#### SOURCE DOCUMENT
------------------------------------------------
Muzej I Osobe Oštećena Vida

Muzej I Osobe Oštećena Vida

Museumsand the Visually Impaired

–Places of adaptation, education and sensibilization

Focus:Museum adaptation and access for people with visual impairment

Topic:Improving the quality of life of people with disabilities

Zeljka Bosnar Salihagic

Director

Typhlological Museum

Senoina 34/III

10000 Zagreb

Croatia

00385 1 48 11 102

“Everyone has the right freely to participate in the cultural life of the community, to enjoy the arts and to share in scientific advancement and its benefits.”

(Universal Declaration of Human Rights, Article 27)

Living in a changing Europe also changes the relation towards people with visual impairment. Educational institutions have stopped being the only places where the blind and partially sighted can be educated and where they have access to content for learning. In the last few years, at the initiative of the European Blind Union (EBU), and with the support of the European Union, several actions have been initiated dealing with the questions of adaptation and accessibility of culture and the arts to people with visual impairment. Global changes have also overtaken the museum, which has stopped being a temple and become a forum, a place of learning, lectures, discussions, an interactive place where different content for research and active participation is made available.

In 2001, the EBU initiated a project assessing the accessibility of European museums to the blind and partially sighted, which was limited to access to exhibitions and not access to the museum buildings themselves. The basic precondition for the assessment was to have blind people carry it out through finding the special adaptations that institutions, mainly museums, offer to people with visual impairment, encompassed by the mentioned Survey, such as tactile floors, handrails and such.

It was of particular importance to include museums from various countries of the European Union in the survey in order to illustrate a European picture of museum accessibility for the visually impaired.

As many blind and partially sighted people do not live in large cities or state capitals where most of the cultural activities take place, it was also important to include large and small museums as well as general museums with specific adaptations for this particular population along with museums for the blind and their most innovative content particularly for this public.

It was important to have an insight into the existence of such adaptations, in individual museum institutions, which allow for the free mobility of people with visual impairment through the museum as well as access to all museum content.

The following museums were evaluated according to the above mentioned criteria:

General Museums

National Museum, Copenhagen; Musée des Beaux-Arts, Lyon; Cambridge and Country Folk Museum; Pergamon Museum, Berlin

General Museums with Permanent Exhibitions for the Blind

Tactile Department of Musée du Louvre, Paris; British National Museum, London

Museums for the Blind

Museo Tattile Omero, Ancona; Museo Tattile Anteros, Instituto Francesco Cavazza, Bologna; Museo Tiflologico, ONCE, Madrid

Historical Place:

Saint George’s Castle, Lisbon

Twenty-five other general museums, mostly in France, were also visited at random.

General State of Museum Accessibility

General museums

Basic adaptation is connected to touch. As there is the possibility that blind visitors may damage a centuries-old work of art, one of the options for protection of art pieces are gloves for touching that preserve the sculptures and other works of art from direct contact with hands. These gloves would need to be very thin so as not to interfere with the sense of touch. Some museums have special guided tours for blind persons at specific times. During these special visits, selected works of art are accessible for unlimited touch, while information about the items on display is often secured in an accessible manner. Tactile illustrations and maps are only interesting to a limited segment of the blind population. This is because many blind persons do not have a well-developed sense of touch, mainly because their vision loss happened later in life or they do not have a well-adopted skill in interpreting tactile drawings. There is also the problem with recognizing more complex tactile drawings so there is a need to simplify the illustrations. Experts who deal with the issue of recognizing tactile drawings have established that blind people are significantly more efficient and successful at recognizing tactile drawings if they were previously taught how to read and interpret them.
------------------------------------------------
#### EXTRACTED INFORMATION
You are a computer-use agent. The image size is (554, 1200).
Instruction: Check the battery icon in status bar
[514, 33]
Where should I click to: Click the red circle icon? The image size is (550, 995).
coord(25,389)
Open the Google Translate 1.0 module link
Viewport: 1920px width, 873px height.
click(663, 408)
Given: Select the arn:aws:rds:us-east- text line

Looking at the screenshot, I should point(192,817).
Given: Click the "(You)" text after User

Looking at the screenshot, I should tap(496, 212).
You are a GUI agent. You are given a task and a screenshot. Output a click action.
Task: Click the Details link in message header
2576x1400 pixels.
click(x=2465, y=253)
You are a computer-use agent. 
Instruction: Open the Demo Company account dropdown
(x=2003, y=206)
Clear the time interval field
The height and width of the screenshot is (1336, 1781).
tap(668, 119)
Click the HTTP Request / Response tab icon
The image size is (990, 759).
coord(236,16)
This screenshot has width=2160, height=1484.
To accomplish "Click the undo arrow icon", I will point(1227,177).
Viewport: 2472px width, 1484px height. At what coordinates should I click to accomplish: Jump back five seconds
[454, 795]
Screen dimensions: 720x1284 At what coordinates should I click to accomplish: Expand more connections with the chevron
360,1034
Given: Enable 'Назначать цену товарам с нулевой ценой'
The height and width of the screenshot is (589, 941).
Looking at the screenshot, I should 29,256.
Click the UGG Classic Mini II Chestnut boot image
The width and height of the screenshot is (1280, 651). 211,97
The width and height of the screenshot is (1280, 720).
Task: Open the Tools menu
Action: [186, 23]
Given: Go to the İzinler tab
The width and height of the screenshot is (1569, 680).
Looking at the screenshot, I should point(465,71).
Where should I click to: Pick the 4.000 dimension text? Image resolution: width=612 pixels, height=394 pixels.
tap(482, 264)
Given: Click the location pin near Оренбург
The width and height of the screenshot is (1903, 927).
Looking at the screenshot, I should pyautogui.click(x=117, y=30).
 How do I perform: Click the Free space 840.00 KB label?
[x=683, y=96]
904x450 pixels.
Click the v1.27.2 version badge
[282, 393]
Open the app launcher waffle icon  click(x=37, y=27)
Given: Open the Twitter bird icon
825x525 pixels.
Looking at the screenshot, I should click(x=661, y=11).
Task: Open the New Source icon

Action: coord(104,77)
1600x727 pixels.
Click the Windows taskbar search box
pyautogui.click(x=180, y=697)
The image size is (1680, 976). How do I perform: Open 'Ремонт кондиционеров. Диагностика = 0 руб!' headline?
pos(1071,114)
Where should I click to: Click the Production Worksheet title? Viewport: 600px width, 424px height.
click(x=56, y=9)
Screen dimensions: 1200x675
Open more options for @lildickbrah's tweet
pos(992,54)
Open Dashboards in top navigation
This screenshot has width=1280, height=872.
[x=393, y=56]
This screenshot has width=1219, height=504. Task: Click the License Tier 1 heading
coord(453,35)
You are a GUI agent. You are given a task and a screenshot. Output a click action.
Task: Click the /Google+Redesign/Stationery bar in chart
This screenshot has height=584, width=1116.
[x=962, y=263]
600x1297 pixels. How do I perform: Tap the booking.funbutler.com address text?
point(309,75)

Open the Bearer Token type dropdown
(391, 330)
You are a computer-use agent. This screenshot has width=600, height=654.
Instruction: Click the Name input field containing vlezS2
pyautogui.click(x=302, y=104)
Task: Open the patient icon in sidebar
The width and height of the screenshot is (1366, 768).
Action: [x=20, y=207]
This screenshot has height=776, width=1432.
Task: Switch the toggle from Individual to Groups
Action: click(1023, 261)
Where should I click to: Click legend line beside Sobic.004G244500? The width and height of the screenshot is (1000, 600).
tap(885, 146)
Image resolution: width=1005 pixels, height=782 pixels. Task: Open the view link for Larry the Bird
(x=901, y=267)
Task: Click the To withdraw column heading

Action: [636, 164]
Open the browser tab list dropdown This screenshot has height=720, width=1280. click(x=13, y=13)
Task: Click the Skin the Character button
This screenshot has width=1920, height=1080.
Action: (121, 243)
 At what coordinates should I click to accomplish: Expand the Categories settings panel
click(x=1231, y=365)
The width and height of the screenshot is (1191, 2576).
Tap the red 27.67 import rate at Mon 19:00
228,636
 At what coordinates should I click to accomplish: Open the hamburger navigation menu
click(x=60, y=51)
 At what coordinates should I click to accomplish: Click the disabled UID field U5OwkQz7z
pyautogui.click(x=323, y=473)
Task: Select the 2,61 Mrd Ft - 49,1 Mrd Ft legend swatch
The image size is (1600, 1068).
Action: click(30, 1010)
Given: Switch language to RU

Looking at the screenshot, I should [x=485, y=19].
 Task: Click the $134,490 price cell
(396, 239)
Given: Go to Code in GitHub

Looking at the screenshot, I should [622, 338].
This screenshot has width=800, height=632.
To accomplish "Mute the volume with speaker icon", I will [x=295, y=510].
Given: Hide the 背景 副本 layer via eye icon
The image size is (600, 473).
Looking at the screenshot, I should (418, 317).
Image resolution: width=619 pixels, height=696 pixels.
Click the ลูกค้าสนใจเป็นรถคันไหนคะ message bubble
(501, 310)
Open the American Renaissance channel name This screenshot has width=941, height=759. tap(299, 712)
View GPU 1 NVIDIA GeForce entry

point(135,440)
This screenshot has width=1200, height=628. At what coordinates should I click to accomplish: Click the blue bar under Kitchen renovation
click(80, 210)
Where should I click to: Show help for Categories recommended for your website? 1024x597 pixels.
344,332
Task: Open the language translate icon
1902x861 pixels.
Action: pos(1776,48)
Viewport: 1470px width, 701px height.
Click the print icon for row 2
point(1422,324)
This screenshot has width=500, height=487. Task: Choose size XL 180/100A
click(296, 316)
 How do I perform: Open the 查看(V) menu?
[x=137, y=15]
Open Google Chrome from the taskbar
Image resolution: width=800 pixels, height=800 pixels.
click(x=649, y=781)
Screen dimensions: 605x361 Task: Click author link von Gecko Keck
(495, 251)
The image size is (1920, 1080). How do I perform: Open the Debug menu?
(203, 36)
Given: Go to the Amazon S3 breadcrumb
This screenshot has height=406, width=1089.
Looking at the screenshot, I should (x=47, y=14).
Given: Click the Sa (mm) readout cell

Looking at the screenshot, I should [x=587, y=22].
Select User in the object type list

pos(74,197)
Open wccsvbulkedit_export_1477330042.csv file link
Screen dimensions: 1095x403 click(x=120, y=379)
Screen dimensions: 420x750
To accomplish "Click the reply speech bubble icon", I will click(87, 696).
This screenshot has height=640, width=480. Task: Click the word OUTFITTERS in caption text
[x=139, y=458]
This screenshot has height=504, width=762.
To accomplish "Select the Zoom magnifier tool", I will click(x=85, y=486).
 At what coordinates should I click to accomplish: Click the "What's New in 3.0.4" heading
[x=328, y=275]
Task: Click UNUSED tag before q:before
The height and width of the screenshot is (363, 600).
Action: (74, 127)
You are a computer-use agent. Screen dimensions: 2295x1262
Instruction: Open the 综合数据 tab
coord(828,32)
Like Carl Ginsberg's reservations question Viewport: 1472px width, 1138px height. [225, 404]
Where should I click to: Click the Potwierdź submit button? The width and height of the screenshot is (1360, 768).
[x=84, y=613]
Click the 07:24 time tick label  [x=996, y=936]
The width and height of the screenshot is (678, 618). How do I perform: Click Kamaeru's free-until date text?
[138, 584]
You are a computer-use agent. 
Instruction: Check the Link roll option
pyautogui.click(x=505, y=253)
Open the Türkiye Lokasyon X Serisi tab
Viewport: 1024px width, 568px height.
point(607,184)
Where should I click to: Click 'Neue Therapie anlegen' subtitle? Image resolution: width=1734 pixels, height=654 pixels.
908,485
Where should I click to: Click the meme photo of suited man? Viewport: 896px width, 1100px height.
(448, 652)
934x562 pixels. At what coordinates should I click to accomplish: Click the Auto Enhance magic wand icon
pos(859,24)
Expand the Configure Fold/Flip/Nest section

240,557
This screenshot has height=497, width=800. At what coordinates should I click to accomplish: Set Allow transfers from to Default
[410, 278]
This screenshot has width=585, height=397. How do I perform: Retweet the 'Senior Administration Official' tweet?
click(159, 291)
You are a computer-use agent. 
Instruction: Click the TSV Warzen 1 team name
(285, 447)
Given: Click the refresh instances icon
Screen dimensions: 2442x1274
------------------------------------------------
#### LIST OF TASKS
- a) Return the passage from the museum accessibility text that begins at the words "General Museums with Permanent" and stops after the words "visited at random.".
- b) According to the museum accessibility text, in what year did the EBU start its project assessing how accessible European museums are to the blind and partially sighted?
- c) In one to three sentences, explain why, according to the museum accessibility text, tactile illustrations and maps interest only a limited segment of the blind population.

#### WORKED ANSWERS
- a)
General Museums with Permanent Exhibitions for the Blind

Tactile Department of Musée du Louvre, Paris; British National Museum, London

Museums for the Blind

Museo Tattile Omero, Ancona; Museo Tattile Anteros, Instituto Francesco Cavazza, Bologna; Museo Tiflologico, ONCE, Madrid

Historical Place:

Saint George’s Castle, Lisbon

Twenty-five other general museums, mostly in France, were also visited at random.

- b) 2001

- c) Many blind persons do not have a well-developed sense of touch. This is mainly because they lost their vision later in life or have not adopted the skill of interpreting tactile drawings well.